Mexican pig with white spice sauce, alfayayocan bean, red and black radish (Pujol, Mexico)

I was quite amused by the black radish, having never seen one before. The pickled red radish provided a nice acidity to balance out the richness of the pork belly, unfortunately the belly wasn’t particularly well cooked. Okay

  

Cacao, corn and chilli. Cacao peru 64% and corn, rocoto pepper oil (Central Restaurante, Peru)
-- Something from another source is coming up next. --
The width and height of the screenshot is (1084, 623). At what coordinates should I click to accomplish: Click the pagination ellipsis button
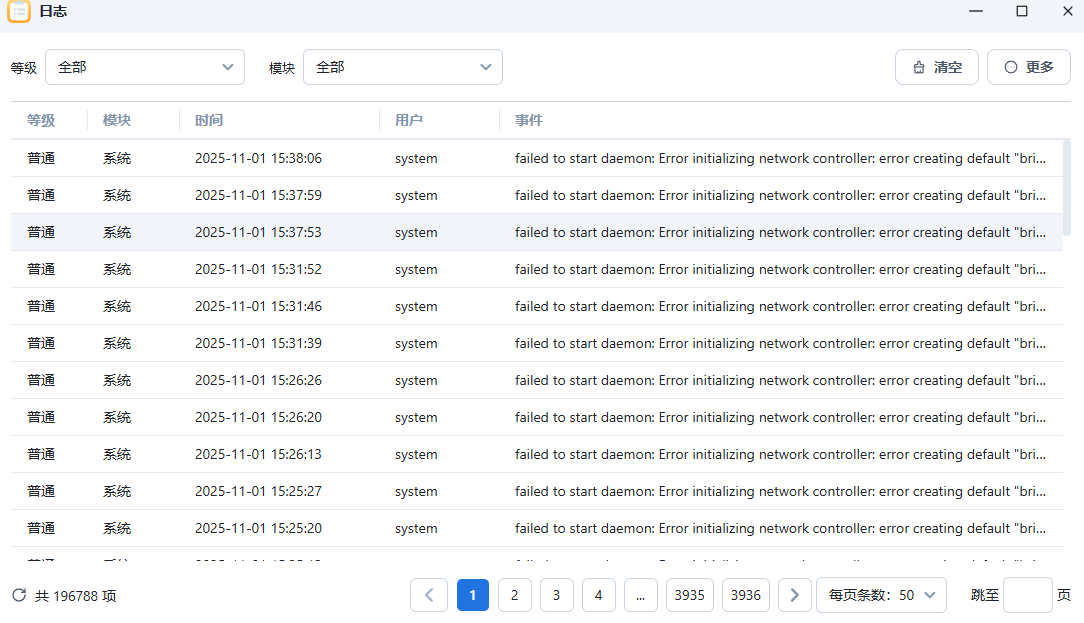pos(640,594)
I had initially thought the chocolate was an ice cream, but it turned out to be an incredibly dense chocolate…. I dont even know what to call it. It was slightly gummy and way too thick to be called a ganache. The corn nuggets were severely lacking in any kind of flavor at all, and there was very minimal heat and aroma from the pepper oil. It was difficult enough trying to find flavor in the corn nuggets, and the flavor of the thick chocolate bulldozing its way though your tastebuds didn’t really help either. Bad

  

Coconut braised pork belly, with pickled cabbage and caramelized daikon (Xu, Vietnam)

This was one of the softest pork belly’s that Ive ever had, the thing literally broke apart with a fork, so much so that it became difficult to eat when the skin, fat, and meat separated due to its own weight, I would actually have liked the belly to have more structure so it would be easier to cut into. Whatever coconut flavor present in the dish was faint, and got lost in the pickled cabbage. It seemed to be an Asian take on German pork + sauerkraut, but with punchier flavors, especially with the pickled cabbage, I tasted quite a lot of soy sauce in it. Okay

  

Chocolate Brigadeiro, truffle candy, with cupuacu (Brasil sensational, Brazil)
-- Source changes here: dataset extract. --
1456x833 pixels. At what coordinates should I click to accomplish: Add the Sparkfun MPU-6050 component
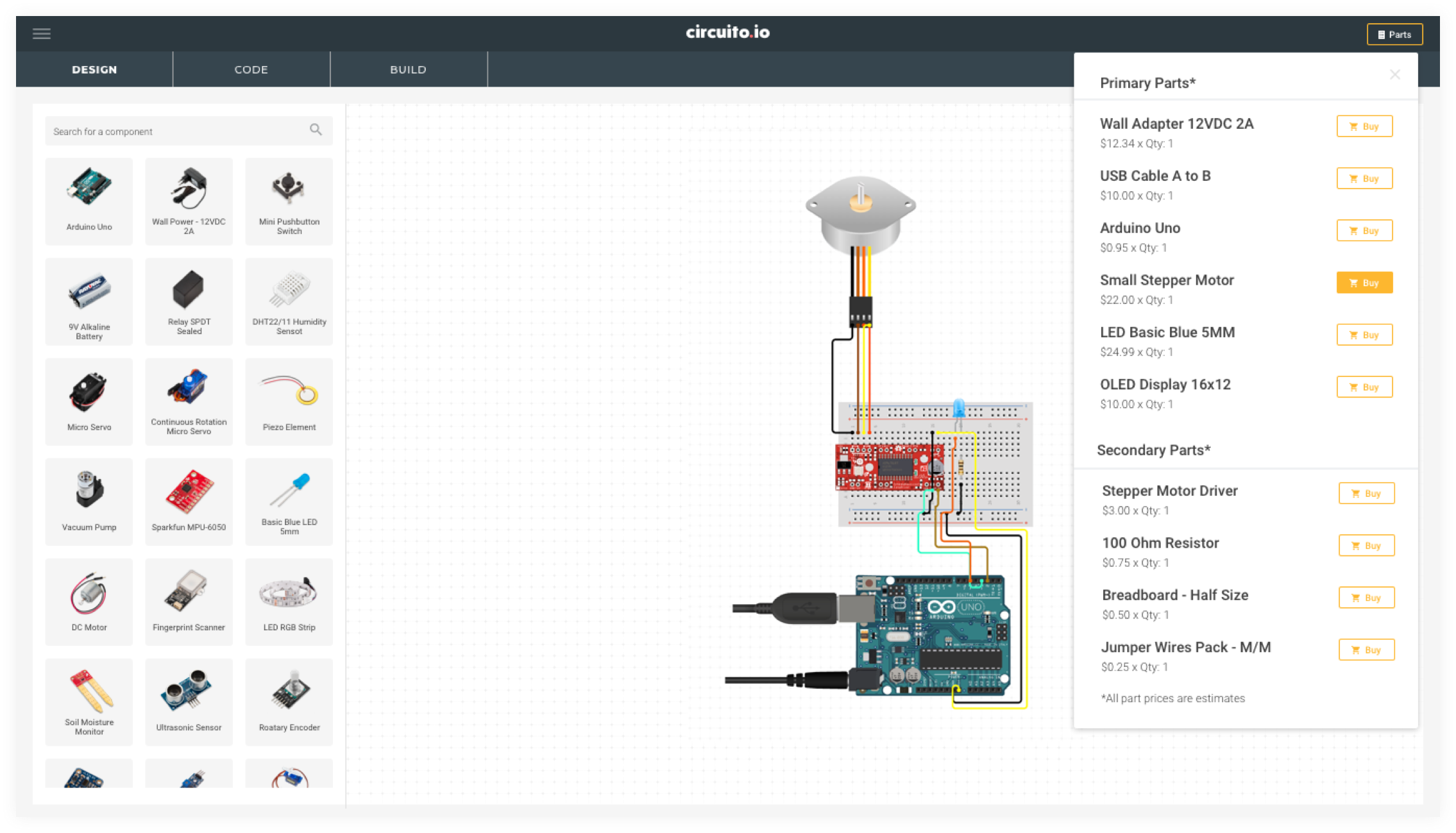[x=189, y=501]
It was my first time having cupuacu, and while I didn’t particularly care of the dish, the aroma of the cupuacu is quite unique, a lot of aromas and flavors all happening at once, definitely something that makes you sit up and take notice if you’ve never tried it before. Okay

Alain Passard’s masterclass

Unfortunately I didn’t try anything from the L’Arpege booth, but I did get to see Alain Passard in action, which made the trip to the entire event worth it.
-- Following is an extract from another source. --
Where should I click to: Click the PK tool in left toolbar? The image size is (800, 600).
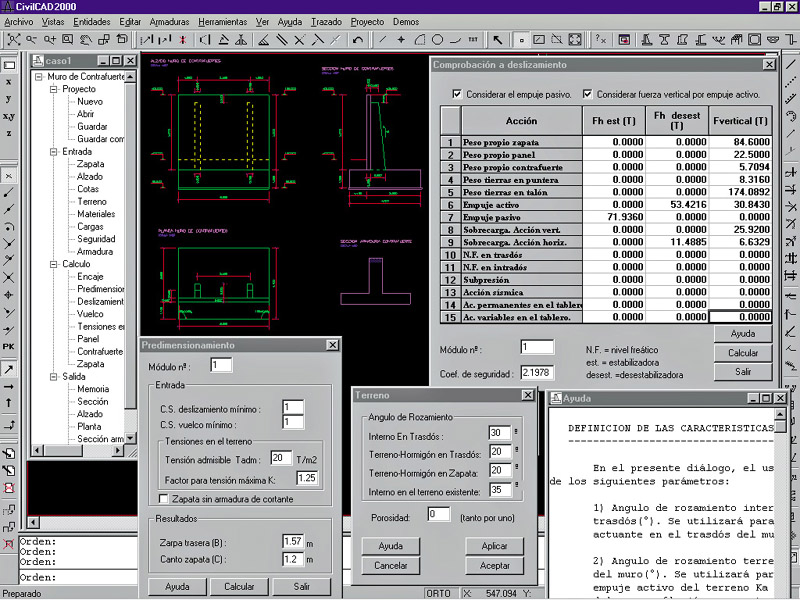coord(9,346)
He is ridiculously thin for a 3 star French chef, and I had no idea that chef Gunter trained under Passard for some time as well. Hearing Passard speak about food was quite inspirational, plus learning how he cooks his egg yolk in his soft egg dish was quite exciting too.

There were many other mini demonstrations, wine tastings, samplers going on at the fair, but I didn’t snap any pictures. Overall it was a well organized event, my only critique would be the line forming up to get in during the first 1/2 hour when the event started, congestion was quite bad and there could have been more staff allocated to the entry booths; I’m not sure why I’m even complaining about this because I went straight to the front, but if I had to queue up to get in, it would be something that I would like rectified.